Given instruction: Could you print the data below word for word, keeping every line unchanged?

Entries on target coordinates:
_____

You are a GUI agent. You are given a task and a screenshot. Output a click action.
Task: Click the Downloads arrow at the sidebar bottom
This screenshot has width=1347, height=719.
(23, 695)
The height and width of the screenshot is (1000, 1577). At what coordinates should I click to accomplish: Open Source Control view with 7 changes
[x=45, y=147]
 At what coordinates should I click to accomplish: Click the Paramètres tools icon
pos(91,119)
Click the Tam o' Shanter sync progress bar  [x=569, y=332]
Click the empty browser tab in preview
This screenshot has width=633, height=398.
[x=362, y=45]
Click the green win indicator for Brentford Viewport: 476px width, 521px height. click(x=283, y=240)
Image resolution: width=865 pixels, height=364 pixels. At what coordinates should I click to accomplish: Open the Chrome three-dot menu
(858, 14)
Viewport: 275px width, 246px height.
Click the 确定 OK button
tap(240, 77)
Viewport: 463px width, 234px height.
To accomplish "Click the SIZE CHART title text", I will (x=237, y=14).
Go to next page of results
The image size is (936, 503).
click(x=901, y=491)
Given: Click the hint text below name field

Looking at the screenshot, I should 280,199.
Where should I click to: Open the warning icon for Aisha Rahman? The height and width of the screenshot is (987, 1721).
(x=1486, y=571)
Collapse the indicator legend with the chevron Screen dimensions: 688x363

_____

Reply to the exercise:
You are a GUI agent. You are given a task and a screenshot. Output a click action.
Task: Click the Downloads arrow at the sidebar bottom
This screenshot has width=1347, height=719.
(23, 695)
The height and width of the screenshot is (1000, 1577). At what coordinates should I click to accomplish: Open Source Control view with 7 changes
[x=45, y=147]
 At what coordinates should I click to accomplish: Click the Paramètres tools icon
pos(91,119)
Click the Tam o' Shanter sync progress bar  [x=569, y=332]
Click the empty browser tab in preview
This screenshot has width=633, height=398.
[x=362, y=45]
Click the green win indicator for Brentford Viewport: 476px width, 521px height. click(x=283, y=240)
Image resolution: width=865 pixels, height=364 pixels. At what coordinates should I click to accomplish: Open the Chrome three-dot menu
(858, 14)
Viewport: 275px width, 246px height.
Click the 确定 OK button
tap(240, 77)
Viewport: 463px width, 234px height.
To accomplish "Click the SIZE CHART title text", I will (x=237, y=14).
Go to next page of results
The image size is (936, 503).
click(x=901, y=491)
Given: Click the hint text below name field

Looking at the screenshot, I should 280,199.
Where should I click to: Open the warning icon for Aisha Rahman? The height and width of the screenshot is (987, 1721).
(x=1486, y=571)
Collapse the indicator legend with the chevron Screen dimensions: 688x363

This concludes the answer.